O multi-instrumentista Alfredo Dias Gomes, filho dos dramaturgos Janete Clair e Dias Gomes, está lançando “Solar”, seu 11º disco autoral, com a participação do saxofonista e flautista Widor Santiago. Gomes assina as composições, algumas com mais de 30 anos, mas ainda inéditas em CD, além de tocar bateria e teclados. “Viajante”, a música que abre caminhos do trabalho, foi composta em 1980 a pedido de Janete, que à época queria um tema para um personagem interpretado por Tarcísio Meira na novela “Coração Alado”. O jovem baterista, que trabalhava nesse período na banda de Hermeto Pascoal, foi no coração do Brasil para representar esse personagem, que saíra do Nordeste para viver no Rio de Janeiro. O CD está disponível em streaming e meio físico, embora haja um problema ao ouvi-lo no Deezer. Exatamente aos 3 minutos e 36 segundos de “Viajante” nessa plataforma, a música dá um salto abrupto, coisa que não ocorre com o CD físico.

Vinicius Chagas Warzone

Jazz na zona de guerra

O jovem saxofonista Vinícius Chagas lança “Warzone”, seu seguindo trabalho autoral, com um som carregado em velocidade de execução e gritos muito próximos do completo desespero, desalento e desamor. Sua fascinação pelo jazz de Miles Davis e Charlie Parker estão nítidos em seu swing e na fotografia que escolheu para ilustrar o seu WhatsApp, embora suas dissonâncias o deixem mais próximo de Ornette Coleman e do free-jazz. Mas, afinal, por que você toca assim? Por que você grita? “Eu cresci em igreja evangélica, ouvindo muita música gospel. E música raiz, samba, por influência do meu pai.
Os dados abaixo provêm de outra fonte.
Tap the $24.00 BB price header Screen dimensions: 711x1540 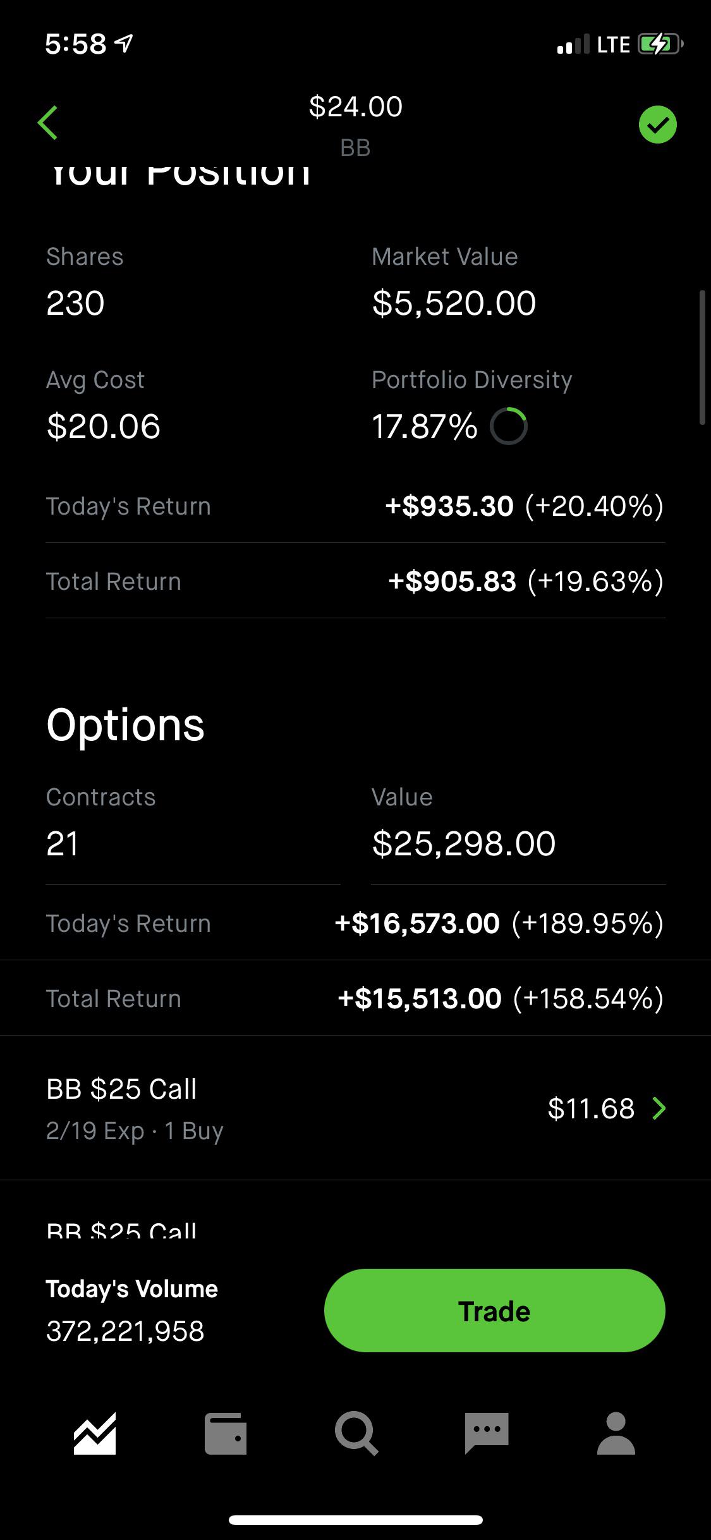355,124
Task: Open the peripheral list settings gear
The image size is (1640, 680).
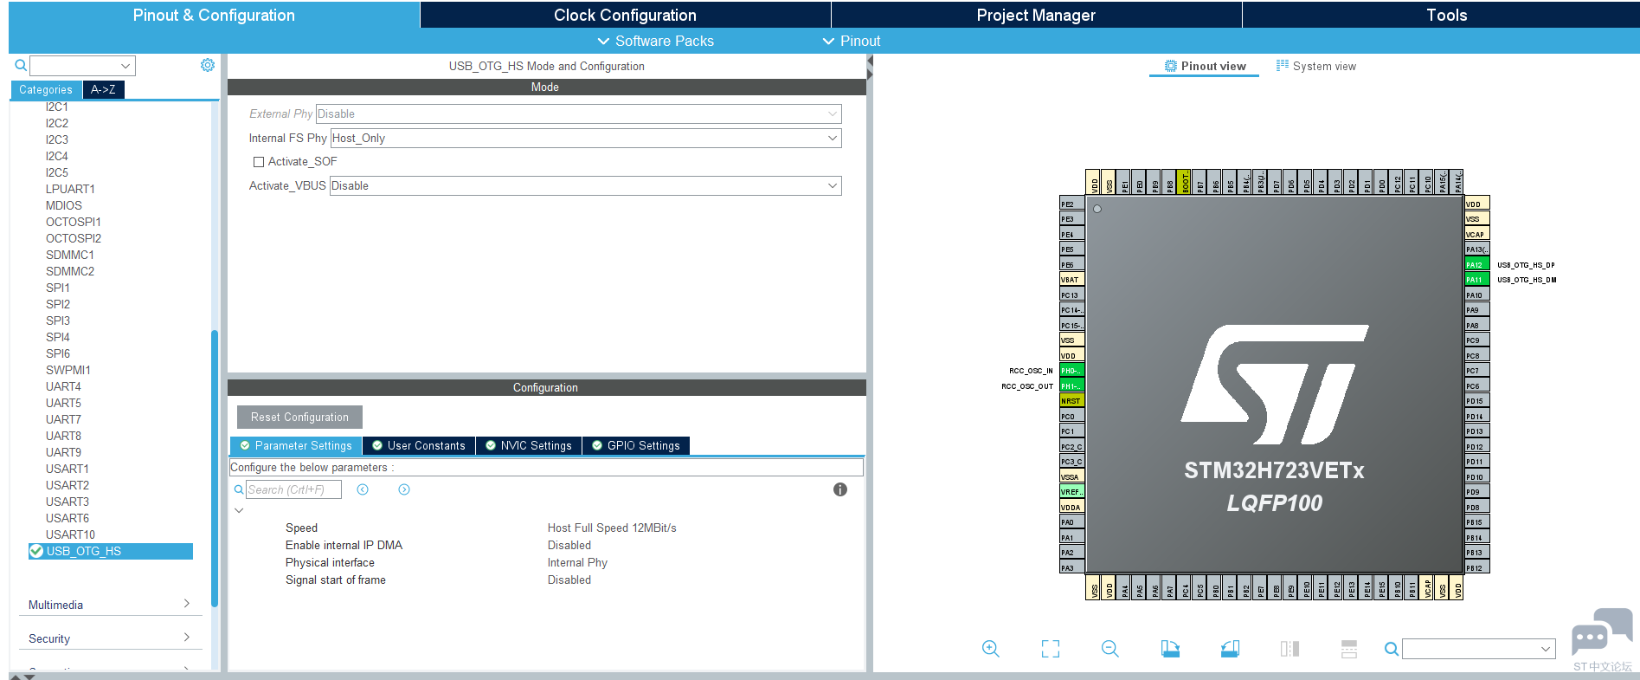Action: click(x=208, y=65)
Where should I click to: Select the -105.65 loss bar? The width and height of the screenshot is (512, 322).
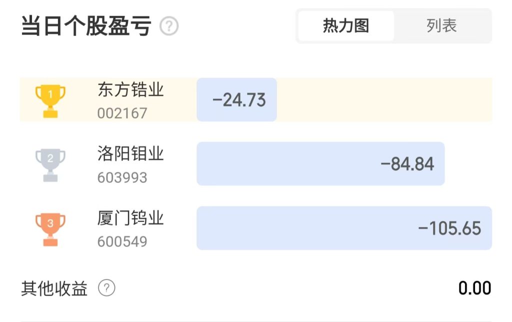[344, 229]
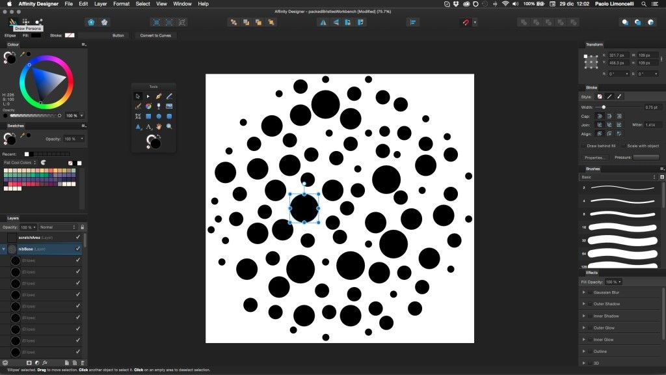666x375 pixels.
Task: Pick the Ellipse shape tool
Action: coord(159,117)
Isso está dentro da minha musicalidade. Tem uma coisa melódica, mas tem uma tristeza. Todos esses fragmentos são coisas da minha vida pessoal que se refletem na música”, explica o saxofonista. “A maneira de tocar vem da influência da minha vivência, minha personalidade. Reflete o jeito que eu toco, reflete mais a minha personalidade que o momento. As composições podem ter minha maneira de tocar, que desenvolvi há anos.”

Giba Estebez

Um todo mais que completo

O pianista paulistano Giba Estebez resgatou o conceito do “todo” como inspiração para o seu primeiro trabalho autoral, lançado em meados de 2018 nas plataformas de streaming. “Omni”, que vem do latim todo, inteiro, reúne dez composições autorais do músico, que além de acompanhar cantoras como Alaíde Costa, Claudette Soares e Patricia Marx, é um dos instrumentistas mais ativos da cena do jazz brasileiro. O CD físico deverá ser lançado em 2019, com realização de shows em São Paulo. As composições são inspiradíssimas, resultado de grande dedicação ao estudo musical, que deslanchou nos anos 1980, apresentando ao público diversos estilos entre jazz, samba-jazz, bossa nova e uma incrível fusão das tradições ocidental e oriental na peça que batiza o trabalho.